**STUDY TEXT**:
▬▬▬▬▬▬▬▬▬▬

Senator Robert "Bob" Burns Reports on Panama Telemedicine
By Senator Robert "Bob" Burns
Attendees of the 2008 American Telemedicine Association, Latin-American & Caribbean Chapter (ATALACC) meeting in Panama (Senator Burns is on the far left of this picture).
My wife Gayle and I recently returned from Panama (at our expense) after attending the Latin American Telemedicine Conference. In addition to the conference, we also visited two hospitals and a remote clinic on the Ngőbe-Buglé Indian reservation in the Panama jungle.
In 1995, I worked with legislative staffer John Lee to develop the Arizona Telemedicine Program model (ATP). Telemedicine is the use of telecommunications technology to provide training for healthcare providers and specialist consults to providers and patients who are located in areas that do not have that level of service available. The University of Arizona College of Medicine was directed to establish a pilot telemedicine program with eight sites to serve the Arizona prison system and rural underserved communities. The U of A recruited Dr. Ronald S. Weinstein, an international expert on telemedicine, to be director of the new Arizona state-wide program.
Dr. Weinstein and his staff, without increasing the original appropriations to the program, have grown the program through grants and a subscription membership model to more than 170 sites. To date, the ATP has facilitated the provision of medical services for over 600,000 Arizona patients.
The ATP has received numerous national and international awards for excellence demonstrating leadership in the telemedicine field. This demonstrated leadership resulted in Dr. Weinstein and his team’s invitation to be presenters at the Latin American Telemedicine Conference. This was a conference designed to educate health care providers through out Central America of the cost savings and enhancement of health care when using telemedicine systems.
During the original installation planning of sites for the Navajo Nation, a need for “through the air” confidential transmission of patient information presented a challenge. In 2001 the ATP, working with the United States Army Proving Grounds (YPG) in Yuma, came up with telecommunications technology to solve the problem. This cooperative effort between ATP and YPG led to a wireless technology that allowed YPG to move data at its test sites in Panama and also to provide telemedicine coverage for its personnel and the nearby rural Panamanian communities as well. This dual use application has enhanced the relationship between YPG and Panama. Panama provides an ideal climate (tropical jungle) for the testing of Army’s state-of-the-art transmission equipment.
Dr. Weinstein, Senator Burns in Cerro Iglesias, Panama Telemedicine Clinic Developed by the ATP and YPG.
Panama, like Arizona, has rural Indian reservations with transportation and transmission challenges that make providing quality medical care to these areas very difficult. The ATP, working with the University of Panama, was able to demonstrate the benefits of providing care using a telemedicine system. The telemedicine sites were developed in Panama, with ATP and YPG working together, to serve the rural Indian communities near its test sites.
In return, YPG now has a footprint in Panama providing ideal tropical conditions for the developing of new equipment and the testing of existing and new communications equipment. This medical care tool, that improves public health and safety in Panama as it does in Arizona’s rural communities, is a benefit which also provides a tremendous cost savings. Now the rural tribes, such as the Ngőbe-Buglé of Panama, have improved health care at a cost savings as well.

▬▬▬▬▬▬▬▬▬▬

**PROVIDED MATERIAL**:
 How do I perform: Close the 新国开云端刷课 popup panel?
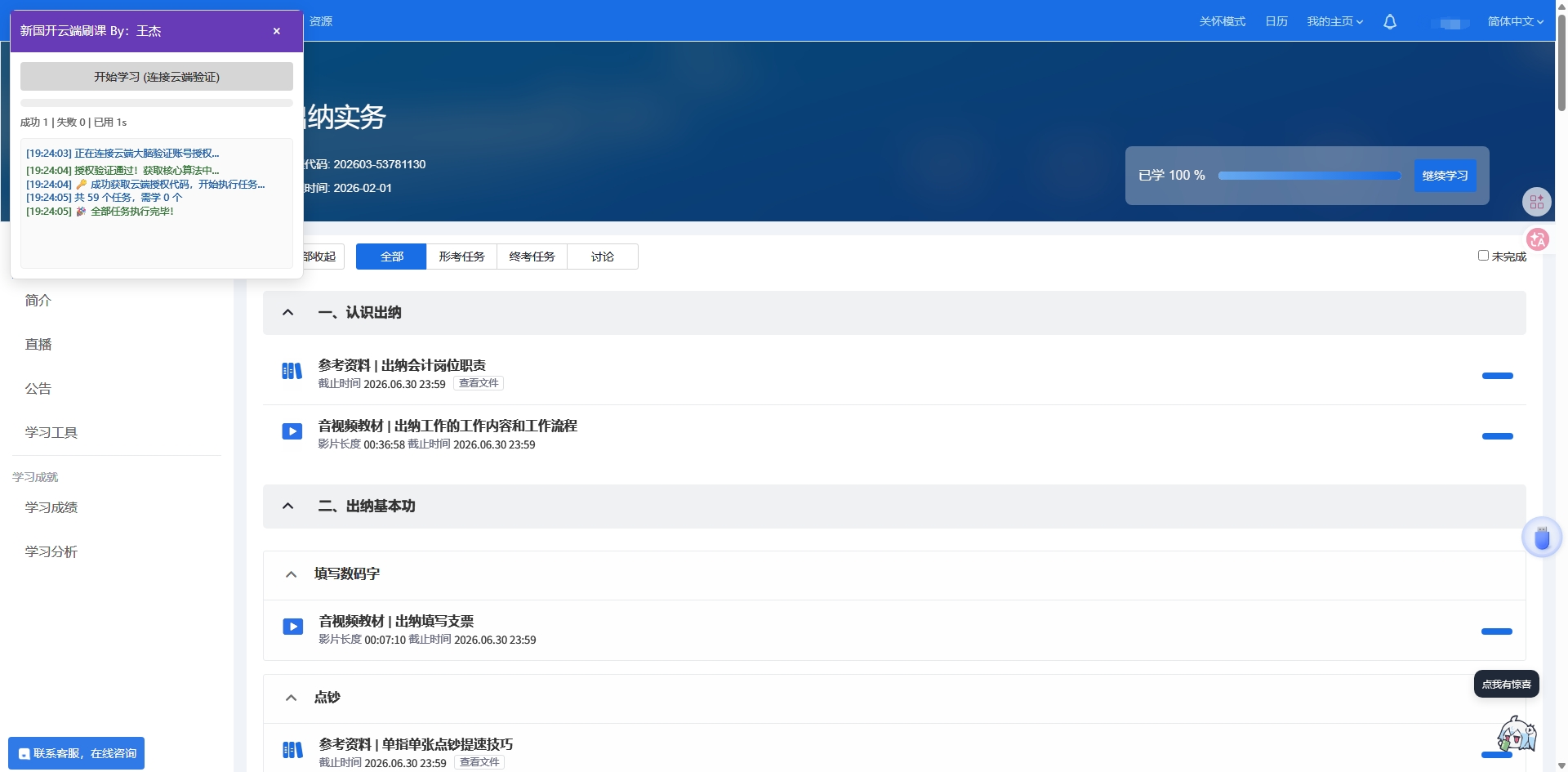[x=277, y=31]
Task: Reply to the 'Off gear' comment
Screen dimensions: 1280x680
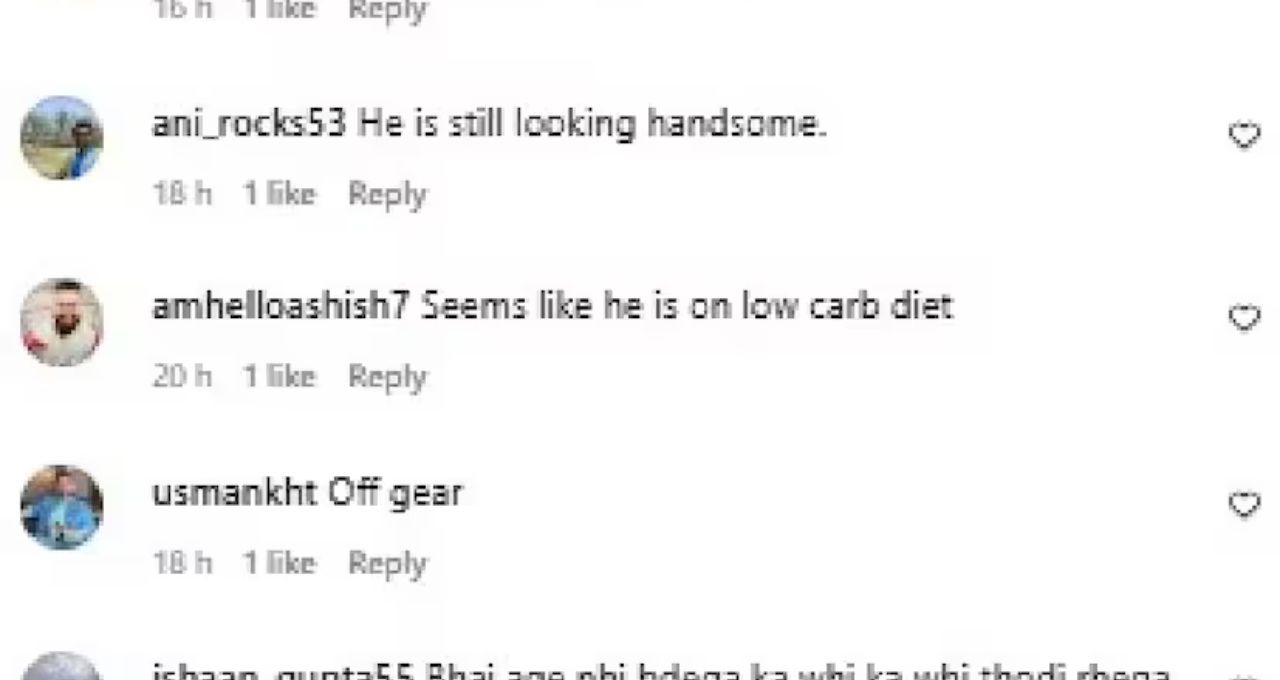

▬▬▬▬▬▬▬▬▬▬

Summarize the Panama telemedicine report in two sentences. The material that comes after the Panama telemedicine report is separate from it.

In 1995 Senator Burns worked with staffer John Lee to develop the Arizona Telemedicine Program (ATP), which under Dr. Ronald S. Weinstein has grown to more than 170 sites and has facilitated medical services for over 600,000 Arizona patients. Working with the Army proving grounds in Yuma (YPG), the ATP developed wireless technology that let YPG move data at its Panama test sites and provide telemedicine to its personnel and nearby rural Panamanian communities such as the Ngőbe-Buglé, who now have improved health care at a cost savings.